そのもつ武力は無視しがたいものでがある。
首脳部が平家よりの立場をとっている上、寺院内の反平家勢力も平家の武力圧力に対して及び腰になっている園城寺より南都の方がはるかに頼りになる。
南都に入ることによって平家に対して対抗することを考えたのである。
しかし、そこに向かう途中平家率いるの大軍に追いつかれ
宇治平等院にて頼政一族は討ち取られてしまった。
以仁王は暫くの間行く方知れずとなっていたのだが
やがてその死が確認された。
だが、世から忘れられた存在であった以仁王の死の確認は困難を極めた
ようやく以仁王の顔を知るものを探し出して
遺骸が以仁王であることを確かめたのだが
それまでの空白が以仁王生存説を生み出すことになってしまった。
その生存説は後々重大な意味を持つようになる。
また、以仁王の遺児は何人かいたのであるが
そのうちの一人が行方をくらませた。
このこともまた後々に大きな意味を持つようになる。
いずれにせよ、この戦いによって清盛にとっては最大の懸念は消えた。
反安徳の拠点の一つになっていた八条院周辺。
その中にあった皇位継承資格者以仁王は謀反人として死亡した。
しかも、その直前以仁王は臣籍降下の宣旨がなされ
その遺児の皇位への道は閉ざされた。
他の後白河法皇、高倉上皇の皇子たちも平家の関係者が養育しているか
すでに出家しているものたちばかりである。
この状況では平家以外の勢力が皇位継承に口を出すことは不可能となっている。
八条院の爪牙である有力な軍事貴族二人━━━
平頼盛は八条院より異母兄を選択した。
源頼政は死亡した。
抱えている皇位継承者と軍事貴族の消失。
八条院勢力はもはや政治的に清盛を脅かすことができる存在ではなくなった。
安徳に替わる皇位継承資格者の手駒がすでに全て平家に握られている以上
南都などの反平家勢力も今回のような計画を二度と立てることはできないと思われた。
これで、安徳天皇も平家も安泰になった、清盛も平家一門もそのほかの都の誰もがそう思っていた。

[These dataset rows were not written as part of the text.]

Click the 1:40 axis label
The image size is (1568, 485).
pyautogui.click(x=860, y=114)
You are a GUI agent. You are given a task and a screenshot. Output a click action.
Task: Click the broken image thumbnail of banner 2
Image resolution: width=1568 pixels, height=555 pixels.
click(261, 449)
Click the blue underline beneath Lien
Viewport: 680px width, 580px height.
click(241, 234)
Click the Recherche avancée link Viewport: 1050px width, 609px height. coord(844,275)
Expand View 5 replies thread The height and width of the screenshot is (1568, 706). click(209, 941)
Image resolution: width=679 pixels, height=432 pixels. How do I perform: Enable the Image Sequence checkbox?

今や以仁王の名で各地に送られた令旨は無効となってしまった、
と思われた。
だがこの「以仁王の令旨」は、清盛も八条院も、令旨を発した以仁王自身も思ってもいなかった方向に歴史を動かしていくことになる。
歴史は当時の都の人々の思惑を超えたところで大きく動き始めていたのである。